Mycophenolate mofetil versus cyclophosphamide for idiopathic membranous nephropathy; a double blind and randomized clinical trial

Introduction: The current treatment regimens for patients with idiopathic membranous nephropathy (MN) are based on cyclophosphamide-glucocorticoid or calcineurin inhibitor-glucocorticoid. Objectives: We evaluated whether mycophenolate mofetil (MMF) -glucocorticoid could be an option for first-line therapy among these patients. Patients and Methods: In a double-blinded, randomized and controlled clinical trial, we compared the effect of MMF with cyclophosphamide in inducing complete or partial remission (PR) among patients with nephrotic syndrome due to idiopathic MN. All of the patients in both groups also received steroid, renin-angiotensin blockers and statins.

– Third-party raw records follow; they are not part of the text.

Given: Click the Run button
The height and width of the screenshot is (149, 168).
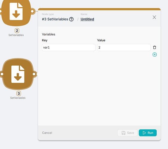Looking at the screenshot, I should [x=148, y=133].
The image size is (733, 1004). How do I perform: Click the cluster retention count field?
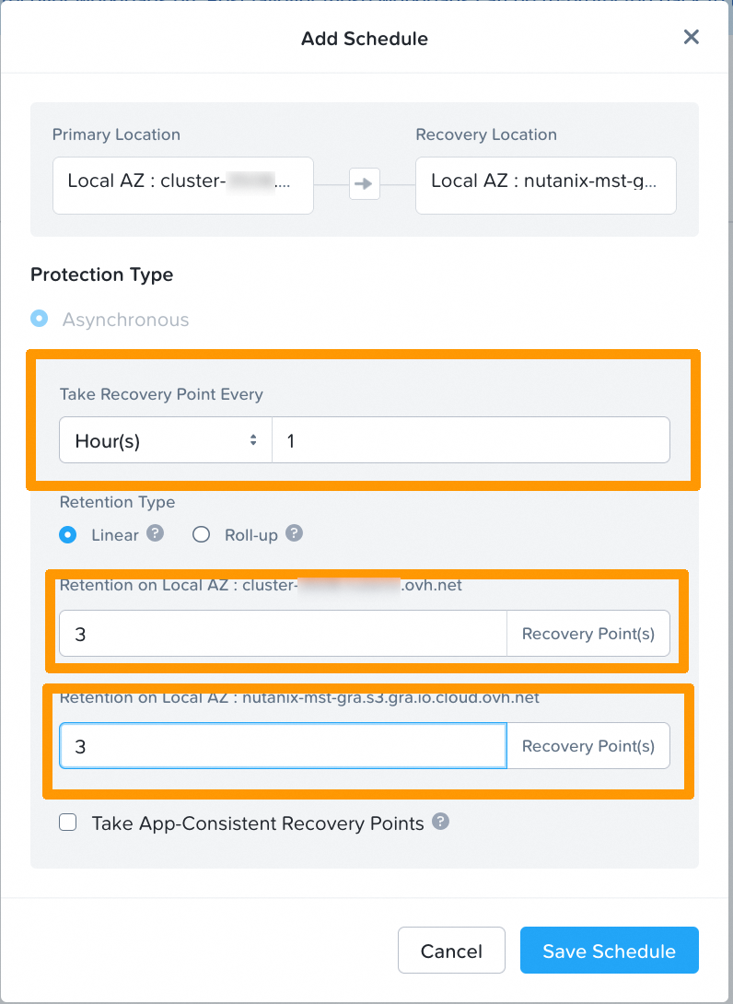tap(283, 634)
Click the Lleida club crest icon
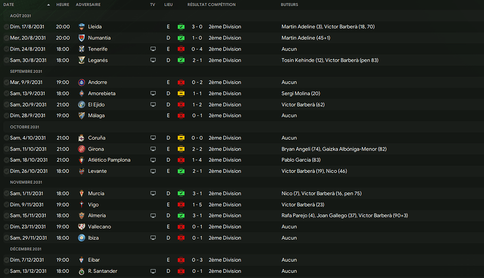 point(81,27)
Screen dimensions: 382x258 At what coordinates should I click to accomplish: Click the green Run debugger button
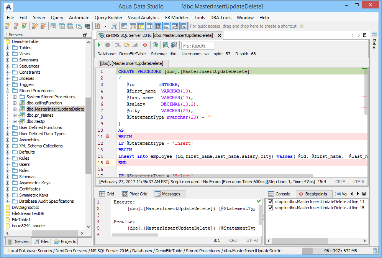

Diuretics were also used in the patients who had edema. The primary end point of our study was change in urinary protein/creatinine ratio. Results: A total of 30 patients completed the study. Around 17 patients received MMF (2 g/d) and 13 patients received intravenous or oral cyclophosphamide for 6 months. At the start of the study, no significant differences in demographic and biochemical parameters of patients including the urinary protein excretion rate between two groups (P = 0.432). The proportion of proteinuria was 5235 ± 1655 mg/24 in MMF group and 8781 ± 8741 mg/24 in the cyclophosphamide group at the beginning of the study. The rate of complete and PR were 5.9% and 52.9 in MMF group versus 16.7% and 100% in cyclophosphamide group which it is significantly lower in MMF group. Kidney function was stable in both groups during treatment. Conclusions: According to the result of our study, a 6-month therapy with MMF-glucocorticoid is not recommended for treatment of patients with nephrotic syndrome due to idiopathic MN.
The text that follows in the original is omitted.